Disabling the Intel X-25 E write cache
In my last posting on using SSD with Oracle, I said how impressed I was with the X-25 E SSD write performance. However, at the OReilly MySQL conference last month, I attended a talk by Vadim Tkachenko and Morgan Tocker from Percona on An Overview of Flash Storage for Databases. It was a great talk overall, but one important thing I learned is that the X-25 E has a volatile 64MB write cache. What this means is that the X-25 can report that a block is written to disk when it is still within a RAM buffer within the device. If the disk failed between the write to RAM and the write to flash then the data could be lost.
We’d normally regard this data loss as an unacceptable risk, so you would think that the best thing to do would be to turn the write cache off. This can be done with the following command:
hdparm -W 0 /dev/sdb
(assuming that /dev/sdb is the flash SSD).
Turning off the write cache – as you’d expect – reduces the write IO capacity of the device. Below we see the effect on two identical workloads:
These workloads involve SELECT and UPDATE operations on a table which is stored on a datafile directly on the SSD. There’s no db flash cache involved in this simulation.
The datafile write rate drops substantially and the work takes longer to complete, as we expect. But why does the read IO rate drop as well? The reason is because of free buffer waits.
As described in this post, when a IO subsystem has a higher read bandwidth than write bandwidth, then sessions may be able to add and update blocks in the buffer cache faster than the DBWR can clear them out.
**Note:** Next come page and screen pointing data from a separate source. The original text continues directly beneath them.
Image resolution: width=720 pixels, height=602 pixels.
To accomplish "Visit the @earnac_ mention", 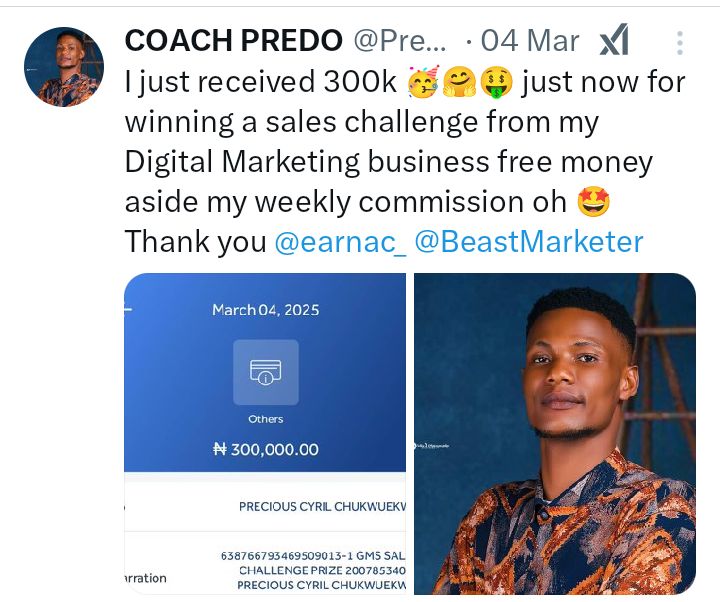I will click(x=340, y=242).
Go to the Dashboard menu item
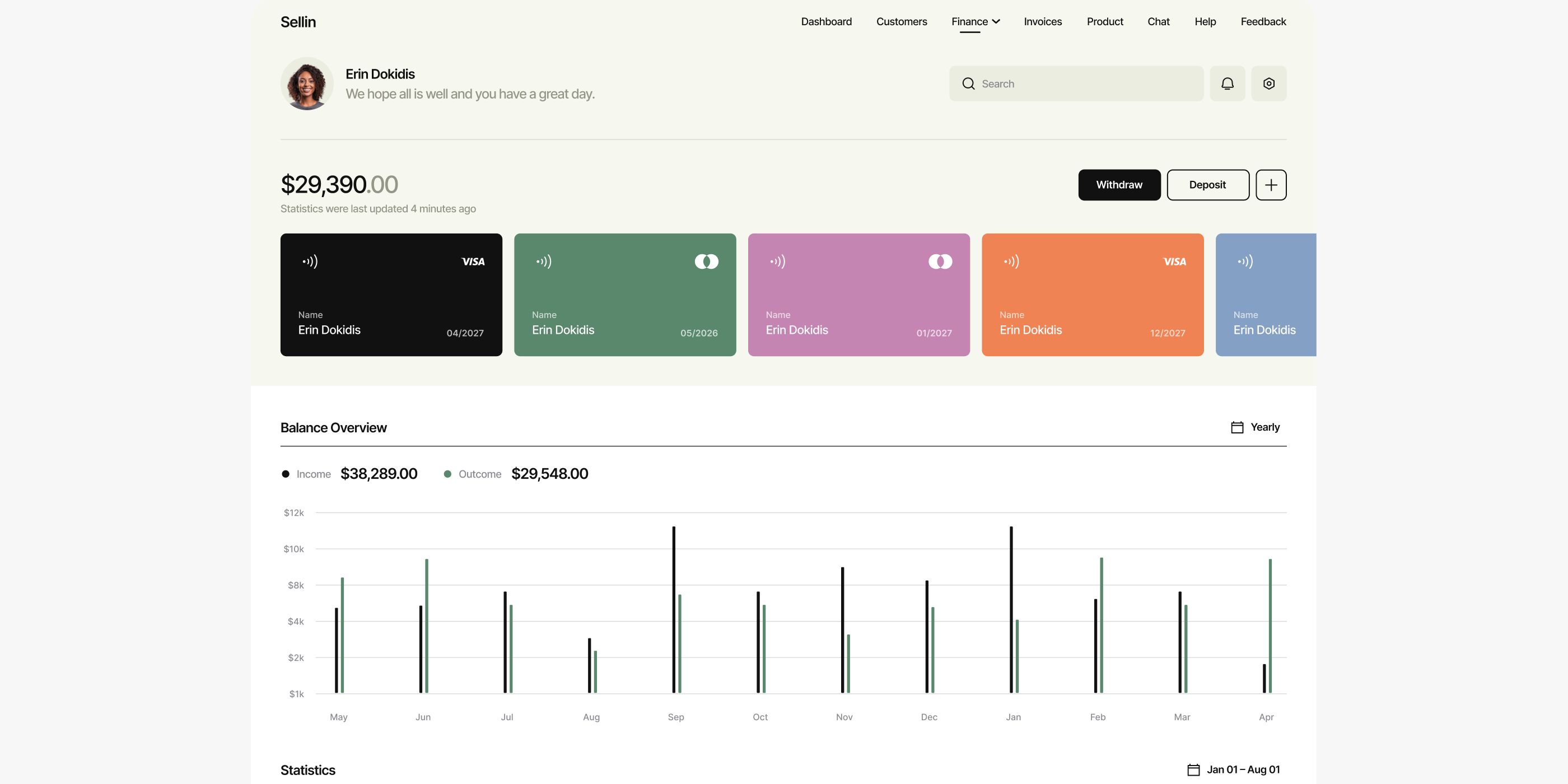Screen dimensions: 1568x784 826,21
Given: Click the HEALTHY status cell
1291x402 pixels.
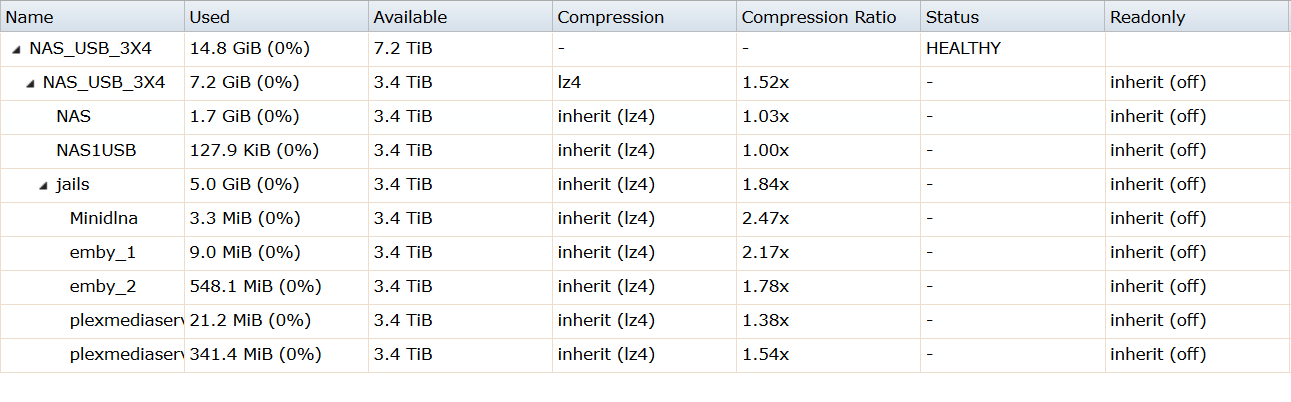Looking at the screenshot, I should [x=963, y=48].
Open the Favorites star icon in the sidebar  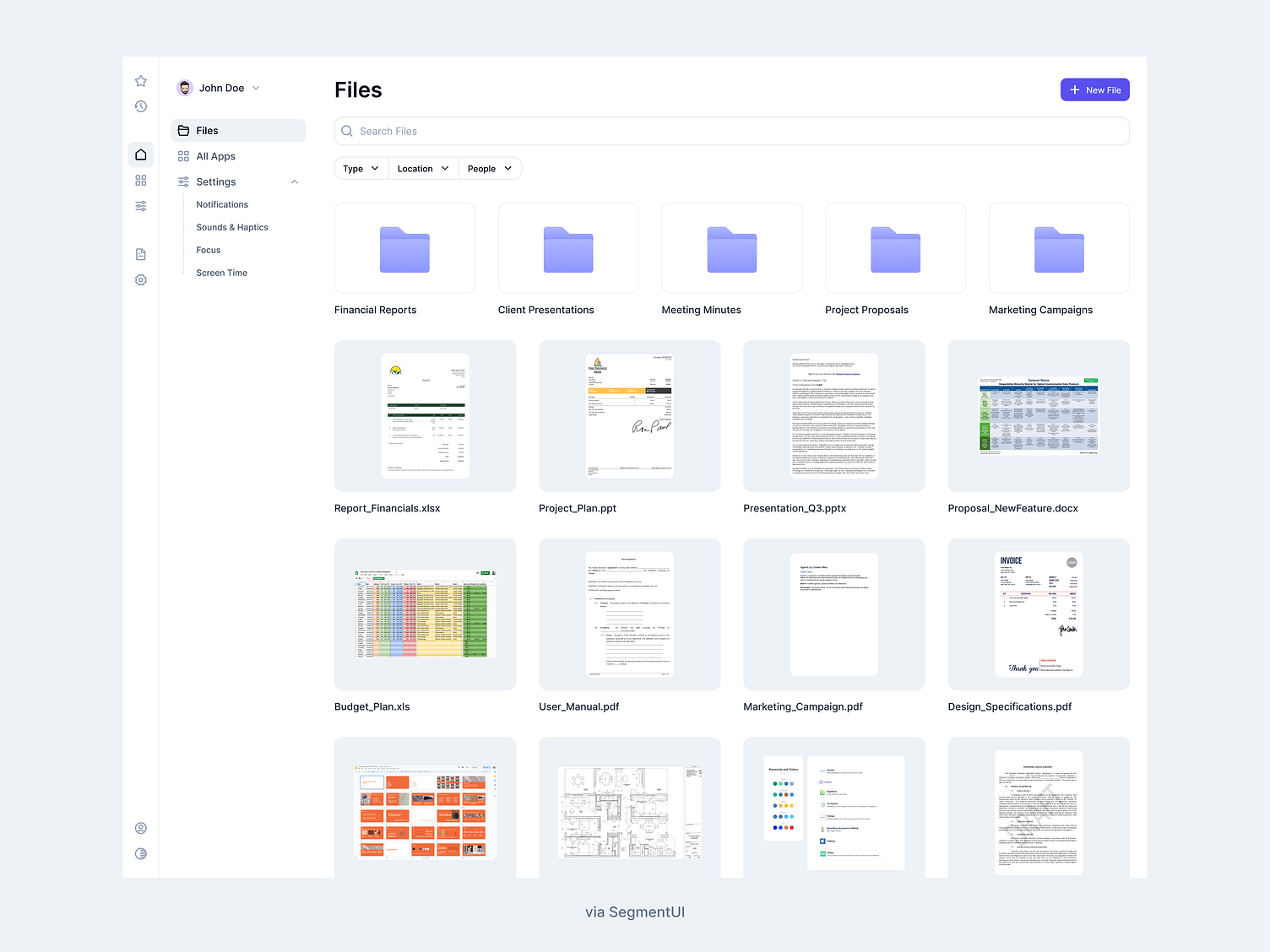pos(140,80)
When this happens free buffer waits occur as sessions wait for buffers to be cleared.
We can see the free buffer waits in Spotlights event wait chart:
Disabling the write cache slows down disk performance somewhat, but it’s still a lot faster than a spinning disk. Furthermore, most workloads are not as update intensive as in my simulation so a lot of the time you won’t hit this problem. Nevertheless, it's important to realize that the X-26 has this write cache and that it may be artificially increasing write throughput at the cost of write safety.
One word of caution: I met a guy from Percona who told me that Intel doesn’t actually support the X-25 with the write cache disabled. This is a bit disturbing, since it implies that you can choose data safety or vendor support but not both!
Also, note that the write cache can be left enabled if the SSD is only being used for the 11GR2 database flash cache. In that configuration failed writes to the cache in the event of a disk failure will cause no harm: Oracle will detect that the cache has failed and will bypass the cache completely.